═══ Provided information ═══
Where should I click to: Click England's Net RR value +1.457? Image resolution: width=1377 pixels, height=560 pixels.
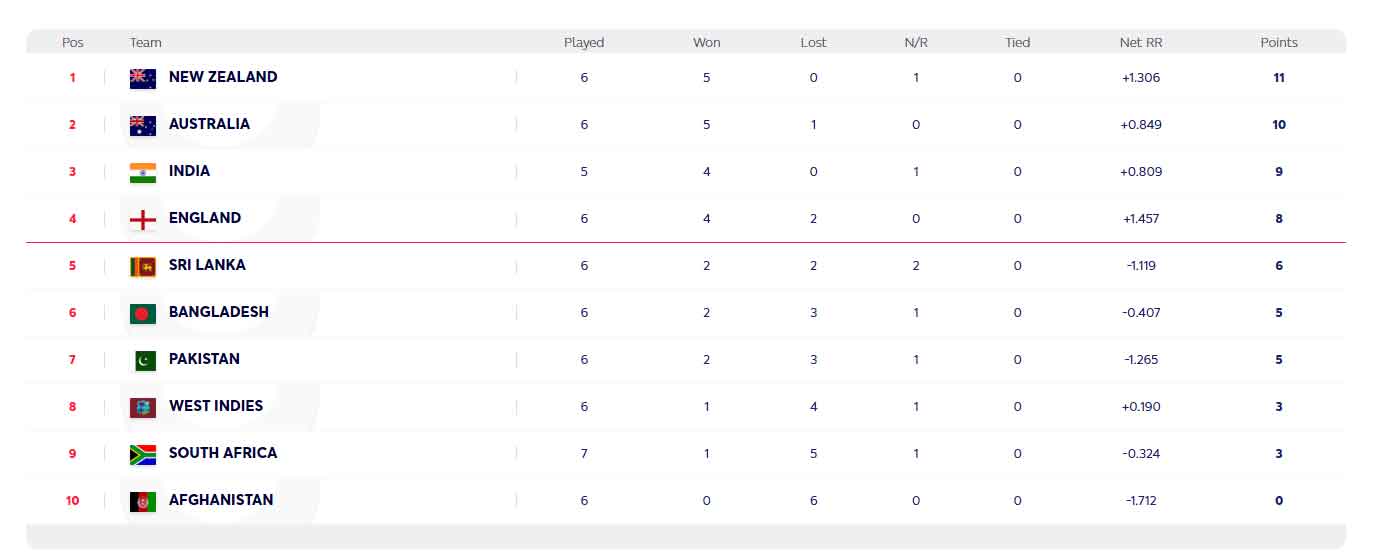coord(1141,219)
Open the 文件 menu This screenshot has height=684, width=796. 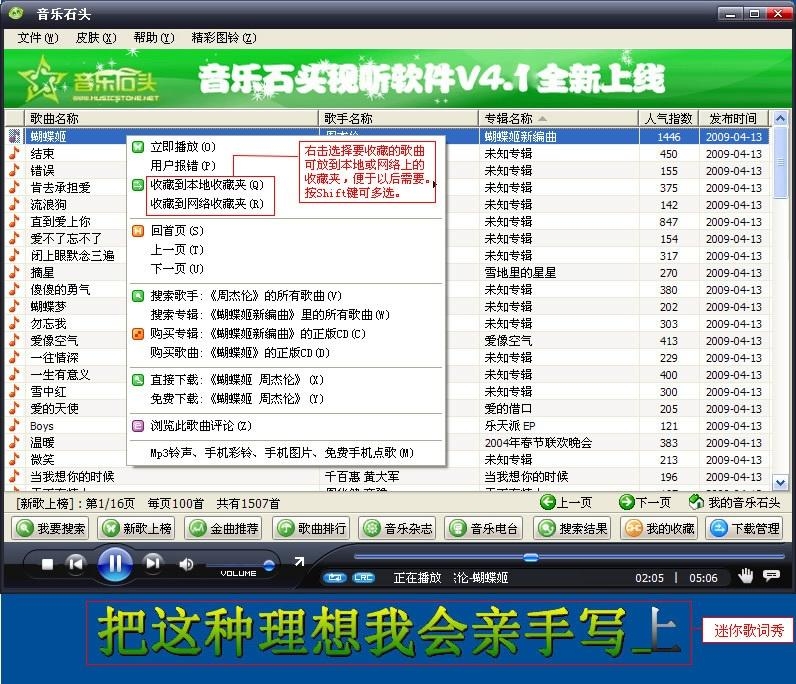37,38
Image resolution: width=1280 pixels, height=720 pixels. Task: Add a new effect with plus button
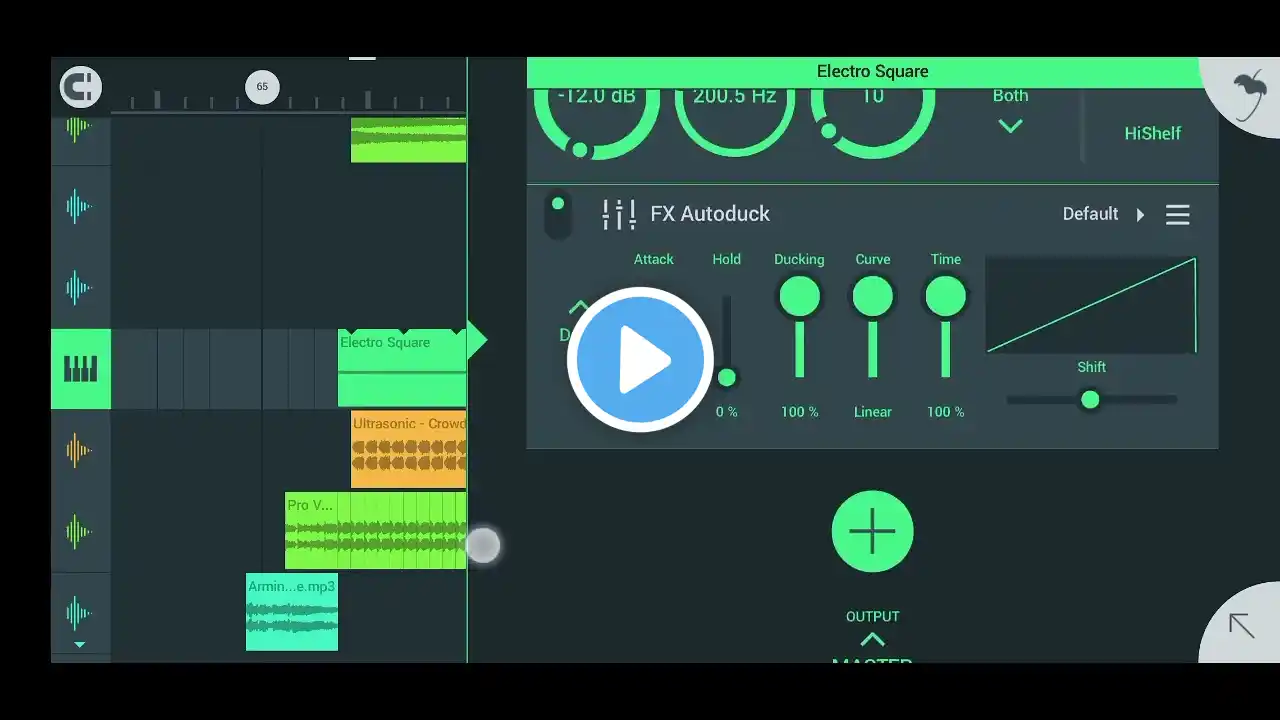(872, 531)
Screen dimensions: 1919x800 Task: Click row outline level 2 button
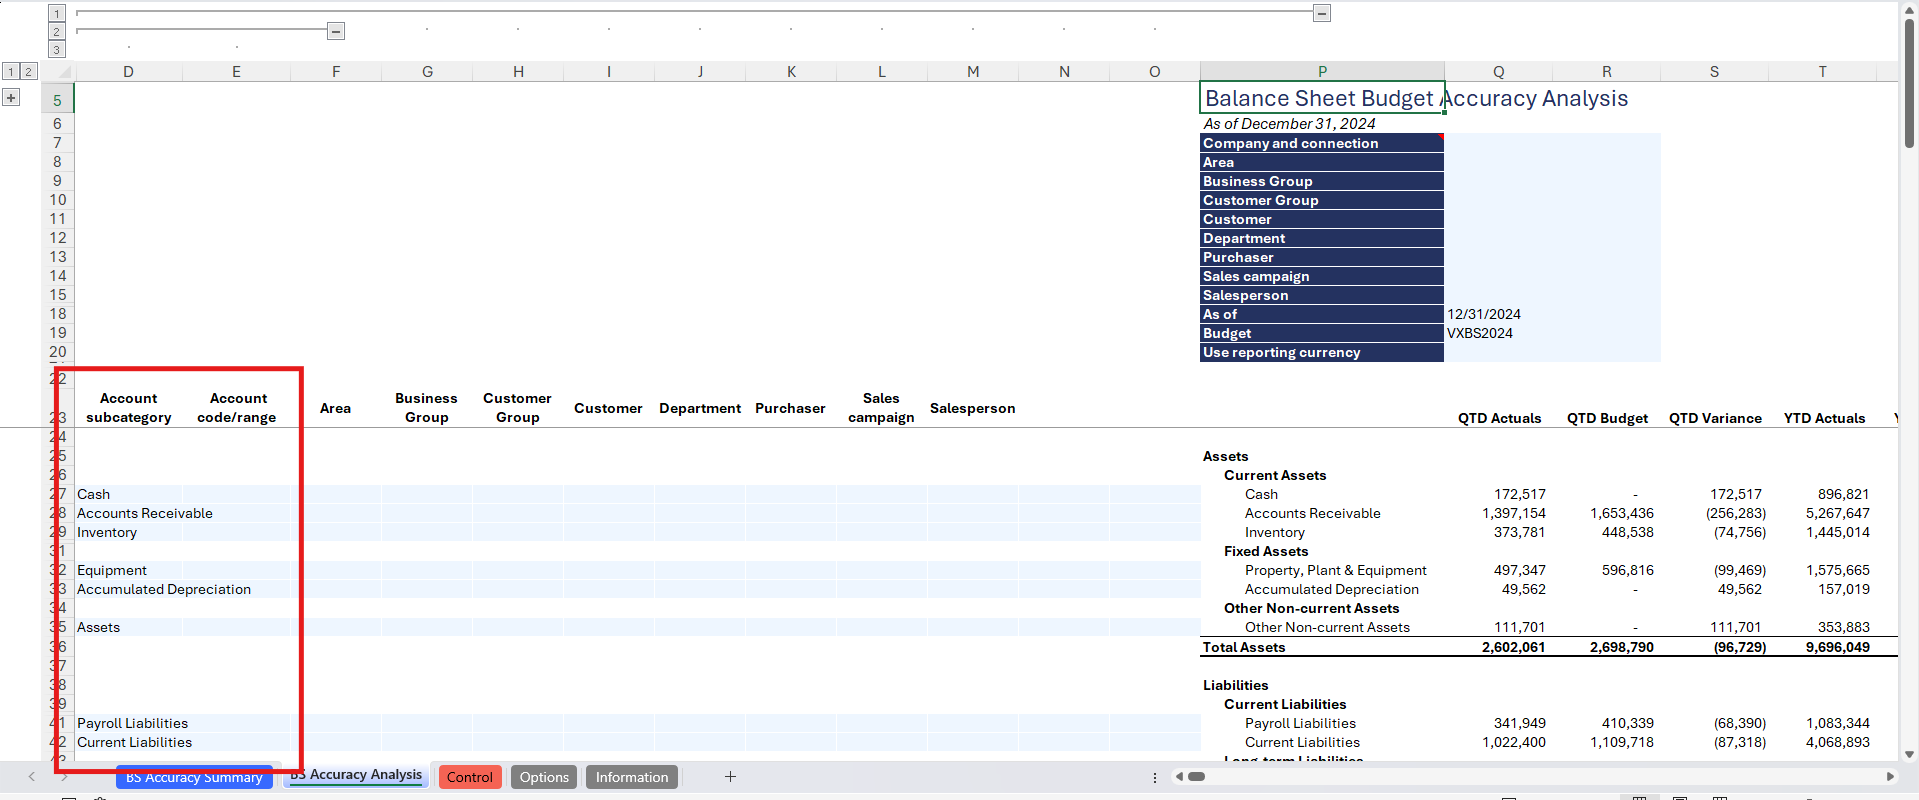click(28, 71)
═══
→ Exercise details: In the records above, locate the line containing "Screen dimensions: 1919x800", then copy exactly that line and every line after it through the end, omitting pictures.

→ Solution to the exercise:
Screen dimensions: 1919x800 Task: Click row outline level 2 button
click(28, 71)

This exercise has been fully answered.